Improving Athena performance by reducing Glue versions

2025-04-10
⚙️ DE
DE AWS Best Practices Performance DBT Glue

0. What happened?

We hit a strange issue with dbt Athena where no queries were running:

DBT athena logs failure

After digging we discovered the culprit: Glue table version limits.

Until then, I was totally unaware that:

There is a hard limit of 1 000 000 schema versions across the entire Glue catalog.
Exceeding this limit doesn’t just block updates — it breaks Athena queries in ways that aren’t obvious.

Glue has a hard limit of 1 000 000 schema versions across the entire Glue catalog.

1. Glue versions

Almost all the tables we write are Iceberg, which manages schema evolution more effectively under the hood. From an Iceberg perspective, we don’t need Glue versioning at all — it’s a side effect of using Glue as a catalog.

We use Glue only as a metadata catalog. We do not use Glue ETL jobs — in our experience, there are far better tools for orchestration and transformation.

Today, our tables are written using a mix of Spark, AWS Wrangler, and dbt. Each of these interacts with Glue differently when it comes to table updates and schema registration.

We’ll show the number of versions grouped by writer:

Glue versions by writer

Most of the version bloat came from AWS Wrangler and Spark in our case. These tools often update or overwrite tables in ways that trigger new Glue versions automatically — and frequently.

In our case:

We had 4,429 tables before cleanup.
Some of these tables had thousands of versions.
We weren’t explicitly managing schema evolution — just running pipelines.

The version bloat was entirely invisible… until it wasn’t.

1.1. Glue versions in dbt

On the dbt side, the impact was smaller — but not zero.

We’re mostly using materialized = table, which means dbt recreates the table entirely on each run. This avoids version accumulation because Glue treats each run as a clean slate.

However, views are a different story. Since they’re not dropped and recreated, each run updates the definition, which adds a new Glue version every time.

dbt does support version cleanup using the expire_glue_table_versions macro, and you can configure how many versions to keep using the versions_to_keep parameter (see DBT Athena config | High availability for more info).

This is especially useful when working with incremental Iceberg models or when using Hive tables with high availability (HA) — the two cases where Glue version bloat can accumulate rapidly. By default, versions_to_keep is set to 4, but this can be customized.

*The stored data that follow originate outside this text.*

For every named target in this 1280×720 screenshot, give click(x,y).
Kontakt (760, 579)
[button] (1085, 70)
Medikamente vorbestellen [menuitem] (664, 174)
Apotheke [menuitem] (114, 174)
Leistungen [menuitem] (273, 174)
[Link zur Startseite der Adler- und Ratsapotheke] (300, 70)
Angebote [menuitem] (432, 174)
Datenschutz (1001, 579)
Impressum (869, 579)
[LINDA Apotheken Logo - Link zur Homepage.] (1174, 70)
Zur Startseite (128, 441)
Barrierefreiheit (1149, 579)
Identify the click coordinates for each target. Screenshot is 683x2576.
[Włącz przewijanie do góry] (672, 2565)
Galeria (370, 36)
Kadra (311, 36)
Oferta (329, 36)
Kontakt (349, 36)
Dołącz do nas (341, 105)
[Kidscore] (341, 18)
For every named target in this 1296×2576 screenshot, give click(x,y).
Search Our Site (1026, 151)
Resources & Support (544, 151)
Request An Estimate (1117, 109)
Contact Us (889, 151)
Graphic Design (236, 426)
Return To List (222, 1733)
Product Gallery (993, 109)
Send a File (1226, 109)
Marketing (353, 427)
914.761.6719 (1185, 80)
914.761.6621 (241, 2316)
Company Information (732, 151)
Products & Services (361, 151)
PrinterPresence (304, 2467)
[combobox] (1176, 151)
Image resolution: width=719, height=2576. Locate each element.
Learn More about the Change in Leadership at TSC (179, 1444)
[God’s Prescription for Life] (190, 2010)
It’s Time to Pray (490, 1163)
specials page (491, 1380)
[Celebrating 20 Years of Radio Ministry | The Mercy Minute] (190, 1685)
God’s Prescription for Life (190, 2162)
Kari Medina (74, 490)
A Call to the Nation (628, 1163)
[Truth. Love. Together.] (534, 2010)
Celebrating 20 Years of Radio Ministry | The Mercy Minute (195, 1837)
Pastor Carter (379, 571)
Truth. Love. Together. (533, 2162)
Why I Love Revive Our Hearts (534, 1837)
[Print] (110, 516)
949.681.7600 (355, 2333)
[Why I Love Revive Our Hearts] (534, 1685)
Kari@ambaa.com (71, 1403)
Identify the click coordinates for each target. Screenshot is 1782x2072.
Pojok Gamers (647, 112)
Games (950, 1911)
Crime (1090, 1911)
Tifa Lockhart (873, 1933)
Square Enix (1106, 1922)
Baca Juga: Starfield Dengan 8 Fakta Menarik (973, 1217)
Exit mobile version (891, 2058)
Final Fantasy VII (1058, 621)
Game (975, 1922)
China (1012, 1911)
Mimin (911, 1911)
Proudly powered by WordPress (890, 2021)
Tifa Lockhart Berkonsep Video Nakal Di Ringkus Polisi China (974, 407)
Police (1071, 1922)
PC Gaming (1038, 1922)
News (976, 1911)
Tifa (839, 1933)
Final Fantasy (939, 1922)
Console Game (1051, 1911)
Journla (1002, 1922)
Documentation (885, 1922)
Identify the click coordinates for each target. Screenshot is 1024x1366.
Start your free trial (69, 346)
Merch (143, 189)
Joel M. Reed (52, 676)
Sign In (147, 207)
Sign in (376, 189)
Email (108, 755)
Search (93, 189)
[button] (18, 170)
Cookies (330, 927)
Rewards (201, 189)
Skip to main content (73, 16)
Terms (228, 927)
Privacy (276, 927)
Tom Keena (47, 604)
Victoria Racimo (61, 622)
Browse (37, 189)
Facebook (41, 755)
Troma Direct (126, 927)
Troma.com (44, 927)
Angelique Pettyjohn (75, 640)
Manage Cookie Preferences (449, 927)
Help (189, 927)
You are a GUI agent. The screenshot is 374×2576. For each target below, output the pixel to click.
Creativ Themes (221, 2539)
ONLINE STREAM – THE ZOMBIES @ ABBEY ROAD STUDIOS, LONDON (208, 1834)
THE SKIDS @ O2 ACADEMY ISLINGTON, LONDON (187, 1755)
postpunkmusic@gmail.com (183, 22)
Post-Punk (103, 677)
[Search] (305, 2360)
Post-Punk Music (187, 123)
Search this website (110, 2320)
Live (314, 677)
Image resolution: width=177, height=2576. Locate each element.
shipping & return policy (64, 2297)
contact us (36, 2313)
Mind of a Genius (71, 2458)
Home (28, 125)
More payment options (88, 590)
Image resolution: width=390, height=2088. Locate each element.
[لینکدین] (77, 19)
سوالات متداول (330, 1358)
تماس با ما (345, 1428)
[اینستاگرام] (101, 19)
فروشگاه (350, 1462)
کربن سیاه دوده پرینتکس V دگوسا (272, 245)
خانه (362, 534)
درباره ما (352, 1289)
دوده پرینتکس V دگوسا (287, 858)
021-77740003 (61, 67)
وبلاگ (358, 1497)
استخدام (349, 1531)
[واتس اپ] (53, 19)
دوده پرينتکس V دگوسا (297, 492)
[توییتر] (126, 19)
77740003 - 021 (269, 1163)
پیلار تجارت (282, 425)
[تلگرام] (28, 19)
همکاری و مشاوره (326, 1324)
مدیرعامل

Even with dbt, Glue version bloat can sneak in — especially with views, incremental Iceberg models or hive tables with high availability.

In our case, it’s not needed because we use materialized = table, so our tables are fully recreated on each run, avoiding accumulation.

So while dbt wasn’t the main contributor to version bloat, it still affected our total version count through view models.

2. How to clean old versions

I wrote a script that:

Iterates over all databases
Iterates over all Glue tables
Lists all versions
Keeps only the latest few
Deletes the rest using boto3

This brought the catalog size down massively:

Number of versions by table

I counted the versions in the before scenario after deleting a lot of glue versions. This is because first I unblocked the production pipeline, then I took some time to analyze it properly.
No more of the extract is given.